おひとりさまの老後について、さまざまなメディアで取り上げられています。おひとりさまであるがゆえに厳しい状況に陥りやすいという点が強調されているものが多いように思います。

実際、「老後に頼れる人がいないがどうなるのだろうか?」「自力で生活できなくなったら施設に入居できるのだろうか?」「保証人がいなくても入院できるのだろうか?」といった不安を抱える人は少なくないでしょう。

本記事では、おひとりさまの現状を見た上で、成年後見制度やおひとりさまの施設入居や入院時の際の手続きについて解説していきます。

おひとりさまの多くが頼る人がいない状況

内閣府「令和5年版高齢社会白書」によると、一人暮らしの人の65歳以上人口に占める割合 は年々増加しています。
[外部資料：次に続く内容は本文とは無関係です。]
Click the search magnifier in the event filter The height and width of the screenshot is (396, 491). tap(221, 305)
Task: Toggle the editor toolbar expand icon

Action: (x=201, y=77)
【図表1】によると、65歳以上の一人暮らしの人は1980年は男性4.3%、女性11.2%でしたが、2020年には男性15%、女性22.1%という結果になりました。

また、一人暮らしの65歳以上の人は年々増加しており、2040年には男性20.8%、女性24.5%になると見込まれています。

そうした中、おひとりさまは自分の将来について、どのようなことに不安を感じているのでしょうか。ジブラルタ生命の「おひとりさまに関する調査 2022」をもとに見ていきましょう。

【図表2】でもっとも多くの回答を集めているのが「老後の生活費」(44.6%)でした。

「老後資金」や「高齢者の貧困」については、多くの人にとって最大の不安要素となっています。

次いで、「自身の病気」(38.9%)、「親の介護」(30.4%)、「老後の住居」(23.7%)となっています。

病気になった際にはおひとりさま特有の悩みを抱えることにもなりかねません。

元気なときは誰に気兼ねすることもなく、マイペースに生活をしていた方でも、入院したり、生活サポートが必要になったりすると困りごとが多々でてくるでしょう。